Ce que Molson semble oublier, c’est que le CH a une responsabilité culturelle au Québec. Pas simplement économique. Le Canadien est perçu comme le représentant du hockey québécois à l’échelle mondiale, et à ce titre, il devrait soutenir toutes les initiatives qui font rayonner ce sport dans la province.
Mais ici, ce n’est pas ce qui se passe. Comme le dit Therrien :
« C’est dommage, car je trouve quand même que le Canadien a une responsabilité envers les amateurs et les joueurs de hockey, et aussi le personnel. La rivalité et l’engouement que ça créerait, ce serait incroyable pour le Québec. »
En refusant de participer à cette idée d’un Québec hockey pluraliste, avec deux équipes, deux visions, deux couleurs, Molson s’enterre dans une vision "business", fermée, protectionniste, qui ne pense qu'à l'argent.
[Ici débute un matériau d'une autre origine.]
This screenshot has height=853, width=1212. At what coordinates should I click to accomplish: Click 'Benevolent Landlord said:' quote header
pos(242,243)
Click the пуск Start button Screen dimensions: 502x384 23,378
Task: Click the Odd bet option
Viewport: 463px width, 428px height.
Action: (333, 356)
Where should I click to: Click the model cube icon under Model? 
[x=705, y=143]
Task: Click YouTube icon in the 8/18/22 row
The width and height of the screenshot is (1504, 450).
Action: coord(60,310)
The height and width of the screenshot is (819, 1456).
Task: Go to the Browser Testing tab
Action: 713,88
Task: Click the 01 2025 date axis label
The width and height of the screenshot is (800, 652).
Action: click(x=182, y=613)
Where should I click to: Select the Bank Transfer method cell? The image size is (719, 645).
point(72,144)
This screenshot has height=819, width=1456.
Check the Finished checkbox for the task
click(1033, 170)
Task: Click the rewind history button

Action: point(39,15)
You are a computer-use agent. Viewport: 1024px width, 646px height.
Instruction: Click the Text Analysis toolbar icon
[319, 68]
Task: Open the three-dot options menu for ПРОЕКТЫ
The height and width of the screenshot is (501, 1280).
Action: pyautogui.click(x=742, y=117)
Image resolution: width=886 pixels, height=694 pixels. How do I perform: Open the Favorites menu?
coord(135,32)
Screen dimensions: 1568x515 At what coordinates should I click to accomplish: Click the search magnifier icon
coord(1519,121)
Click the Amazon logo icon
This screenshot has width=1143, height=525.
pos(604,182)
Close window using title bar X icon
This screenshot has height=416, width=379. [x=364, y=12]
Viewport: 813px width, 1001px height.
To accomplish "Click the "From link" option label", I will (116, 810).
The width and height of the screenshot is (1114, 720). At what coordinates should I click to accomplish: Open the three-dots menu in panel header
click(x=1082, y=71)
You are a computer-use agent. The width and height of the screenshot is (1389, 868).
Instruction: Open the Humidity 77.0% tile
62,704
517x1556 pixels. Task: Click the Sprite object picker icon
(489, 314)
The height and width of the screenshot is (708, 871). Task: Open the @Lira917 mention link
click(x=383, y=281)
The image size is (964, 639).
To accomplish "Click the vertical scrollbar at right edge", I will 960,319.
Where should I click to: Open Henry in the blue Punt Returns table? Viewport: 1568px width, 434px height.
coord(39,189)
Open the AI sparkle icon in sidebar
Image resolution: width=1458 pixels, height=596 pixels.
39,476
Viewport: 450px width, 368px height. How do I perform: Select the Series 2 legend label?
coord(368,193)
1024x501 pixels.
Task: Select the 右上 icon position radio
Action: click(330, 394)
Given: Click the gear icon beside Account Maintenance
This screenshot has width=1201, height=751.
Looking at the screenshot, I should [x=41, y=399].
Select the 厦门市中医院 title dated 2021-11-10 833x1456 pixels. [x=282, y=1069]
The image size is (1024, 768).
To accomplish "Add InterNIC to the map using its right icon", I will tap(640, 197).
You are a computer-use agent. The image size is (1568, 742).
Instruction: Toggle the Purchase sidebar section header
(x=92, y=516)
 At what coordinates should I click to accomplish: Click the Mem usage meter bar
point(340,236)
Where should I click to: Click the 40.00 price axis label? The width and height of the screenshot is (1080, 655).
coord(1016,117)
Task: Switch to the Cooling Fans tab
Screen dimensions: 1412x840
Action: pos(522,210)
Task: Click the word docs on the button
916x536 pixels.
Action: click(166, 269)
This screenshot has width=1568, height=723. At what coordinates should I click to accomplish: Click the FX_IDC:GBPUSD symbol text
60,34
Une vision qui ne correspond plus aux aspirations des jeunes générations.
Et maintenant?
La pression s’accentue sur Molson. La stratégie du silence ne fonctionnera plus. La sortie de Therrien a fait tomber le masque. Celle de Martineau a exposé les preuves. Et le public, lui, n’est pas naïf.
On se demande aujourd’hui si l’Avalanche osera braver l’interdiction implicite et porter le chandail des Nordiques au Centre Bell malgré tout. On doute. Mais la provocation est lancée. Et elle résonne jusqu’aux bureaux de la LNH.
Geoff Molson devra répondre. À ses partisans. Aux médias. À Gary Bettman. Et surtout, à l’histoire.
Car en refusant de permettre aux Nordiques d’exister, même symboliquement, il commet une erreur stratégique. Il s’isole. Il amplifie la haine.
Et il alimente une nouvelle génération de nationalistes du hockey, prêts à ressusciter la rivalité avec ou sans son consentement.